〔上野の森美術館大賞展〕1992.4.24


 様々な分野の絵画作品。しかも、現代日本を代表する作品が、一堂に並んでいた。全体に言えることは、題材が、心象風景や再構成された現実であるということ。事物そのものを描くのではなく、それを形や色彩を再構成して、非現実的なものとする。そのようにすることで、かえって現実の持つある性格を協調しようとしているのであろう。作者の主張が、前面に出てくるのが、今の絵なのであろうか。

 印象に残っている絵は、賞に入った作品ではないが、「星のしずく」という作品。

 空から、シャワーのように水の飛沫が降ってくる。それを女性がエプロンで受け止めると、しずくが、色とりどりの水玉となって、エプロンの中で弾けている。そういう題材の絵である。印象に残った理由は、その題材のおもしろさと、直前に聞いた、中国古代の編鐘のキラキラした音とが、一つのイメージに溶け合ったせいであろうか。

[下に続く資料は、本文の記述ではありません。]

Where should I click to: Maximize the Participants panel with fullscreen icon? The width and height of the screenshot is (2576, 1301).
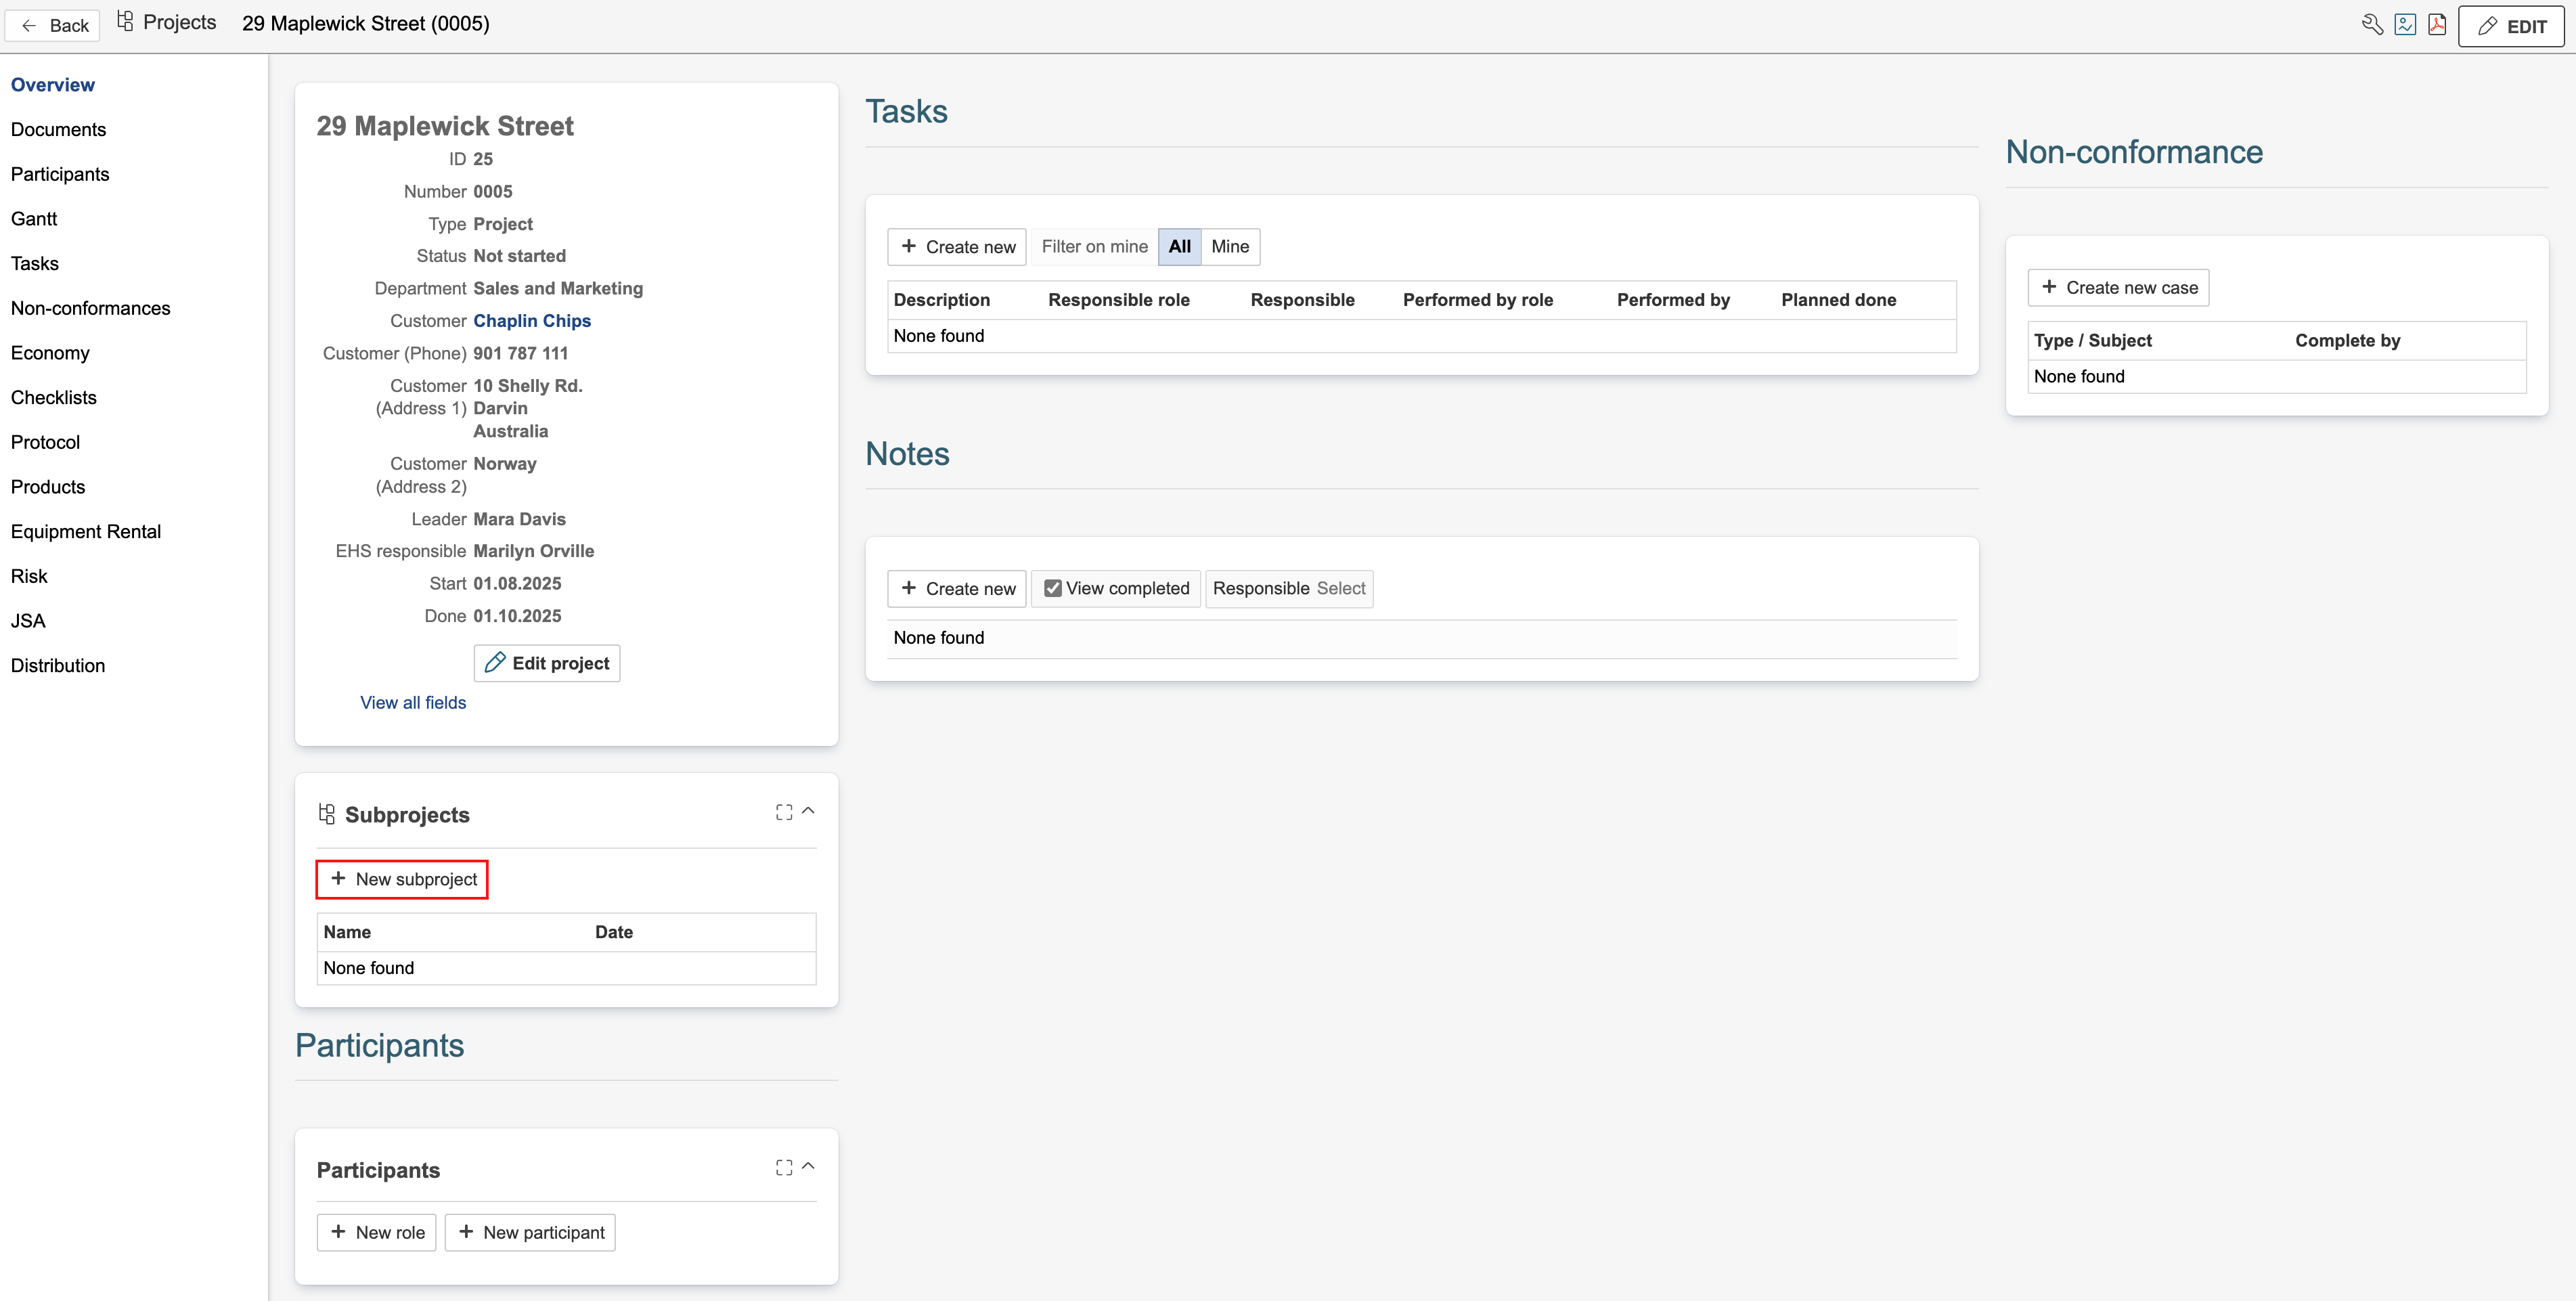coord(784,1167)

 月館さんの作品が入賞している。題は「明日に向かって」。昨年の県美術展やTAMAうるおい美術展に入選した作品と、同じテーマの絵である。

 3つの絵を比べてみると、描いた順番は不明だが、だんだんと人物が大きく描かれ、前面に出てきている。そして、その目が大きく見開かれ、遠く彼方をしっかりと見つめているようになっている。さらに、絵全体に、描かれている斜光線の効果が、一層はっきりし、絵全体がまるで、虹に包まれているかのように見えること。こうした違いが見てとれる。(県美術展→TAMAうるおい美術展→上野の森美術館大賞展の順で描かれたと仮定する)さらに、今回同時に展示されている他の人の作品と比べてみて気付いたことがある。それは、画面に新聞など、無機質の物を貼る技法や、線を複雑に交差させ、一つの物体であっても、線で囲まれた面毎に違った色で塗り分ける技法。月館さんの作品を見ていておもしろく感じた技法が、現代一般的に行われているものであることがよく分かった。そしてそれは、油絵や水彩、版画や日本画という分野を越えて使われている技法であるという点に、現代の絵画の新しい世界を感じた。

 それにしても、画家が一つのテーマを追求して、絵の構成を少しずつ変化させながら、何度も書き直していく様が、月館さんの一連の作品を見て、よくわかった次第である。